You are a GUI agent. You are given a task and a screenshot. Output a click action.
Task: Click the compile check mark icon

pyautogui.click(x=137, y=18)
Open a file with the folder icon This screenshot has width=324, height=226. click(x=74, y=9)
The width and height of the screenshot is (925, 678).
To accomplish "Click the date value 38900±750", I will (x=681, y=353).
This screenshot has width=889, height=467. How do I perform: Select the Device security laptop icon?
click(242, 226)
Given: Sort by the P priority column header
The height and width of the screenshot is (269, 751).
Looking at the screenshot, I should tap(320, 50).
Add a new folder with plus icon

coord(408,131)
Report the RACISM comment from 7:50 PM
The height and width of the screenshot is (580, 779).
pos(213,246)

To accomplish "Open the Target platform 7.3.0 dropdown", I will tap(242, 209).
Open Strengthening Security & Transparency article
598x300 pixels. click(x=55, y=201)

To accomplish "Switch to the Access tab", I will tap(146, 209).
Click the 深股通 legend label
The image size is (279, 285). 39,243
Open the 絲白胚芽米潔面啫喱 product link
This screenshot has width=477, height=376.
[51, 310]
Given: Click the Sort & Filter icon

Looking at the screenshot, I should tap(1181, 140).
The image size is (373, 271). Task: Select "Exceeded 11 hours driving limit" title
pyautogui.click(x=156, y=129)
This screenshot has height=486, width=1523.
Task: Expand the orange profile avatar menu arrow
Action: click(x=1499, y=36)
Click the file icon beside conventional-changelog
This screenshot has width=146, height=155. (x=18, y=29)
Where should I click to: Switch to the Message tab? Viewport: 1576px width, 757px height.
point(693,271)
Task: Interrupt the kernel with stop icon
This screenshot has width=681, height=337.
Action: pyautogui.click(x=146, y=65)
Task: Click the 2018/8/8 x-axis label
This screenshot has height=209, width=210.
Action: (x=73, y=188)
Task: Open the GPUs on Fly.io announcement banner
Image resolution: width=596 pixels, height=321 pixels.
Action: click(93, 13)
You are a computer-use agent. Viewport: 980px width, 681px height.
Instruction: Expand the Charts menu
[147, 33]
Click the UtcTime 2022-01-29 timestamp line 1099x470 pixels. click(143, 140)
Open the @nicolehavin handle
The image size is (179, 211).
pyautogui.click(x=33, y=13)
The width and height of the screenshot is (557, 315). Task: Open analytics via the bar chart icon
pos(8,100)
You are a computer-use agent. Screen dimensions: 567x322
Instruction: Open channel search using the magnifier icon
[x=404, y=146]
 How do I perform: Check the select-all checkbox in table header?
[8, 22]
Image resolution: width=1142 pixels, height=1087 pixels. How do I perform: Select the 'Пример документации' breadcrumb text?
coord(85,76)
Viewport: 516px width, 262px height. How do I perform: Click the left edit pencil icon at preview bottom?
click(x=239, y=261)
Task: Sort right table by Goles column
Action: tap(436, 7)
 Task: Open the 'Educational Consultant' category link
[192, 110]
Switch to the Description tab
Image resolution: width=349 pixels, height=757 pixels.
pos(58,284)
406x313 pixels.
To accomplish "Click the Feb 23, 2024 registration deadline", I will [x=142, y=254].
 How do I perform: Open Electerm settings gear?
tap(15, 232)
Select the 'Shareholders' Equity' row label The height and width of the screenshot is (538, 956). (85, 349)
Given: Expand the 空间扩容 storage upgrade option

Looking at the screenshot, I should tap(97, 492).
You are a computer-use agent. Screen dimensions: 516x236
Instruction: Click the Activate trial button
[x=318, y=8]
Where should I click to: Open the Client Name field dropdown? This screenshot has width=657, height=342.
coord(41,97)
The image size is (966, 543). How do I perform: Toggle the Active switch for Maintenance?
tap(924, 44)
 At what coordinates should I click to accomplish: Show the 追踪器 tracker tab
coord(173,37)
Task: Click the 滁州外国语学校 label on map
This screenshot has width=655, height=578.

WORK INSTRUCTION:
Beginning with the line above that contains "Click the file", copy each line exactly up to and including the line that contains "Task: Click the 2018/8/8 x-axis label", and go no further.

OUTPUT OF THE TASK:
Click the file icon beside conventional-changelog
This screenshot has width=146, height=155. (x=18, y=29)
Where should I click to: Switch to the Message tab? Viewport: 1576px width, 757px height.
point(693,271)
Task: Interrupt the kernel with stop icon
This screenshot has width=681, height=337.
Action: pyautogui.click(x=146, y=65)
Task: Click the 2018/8/8 x-axis label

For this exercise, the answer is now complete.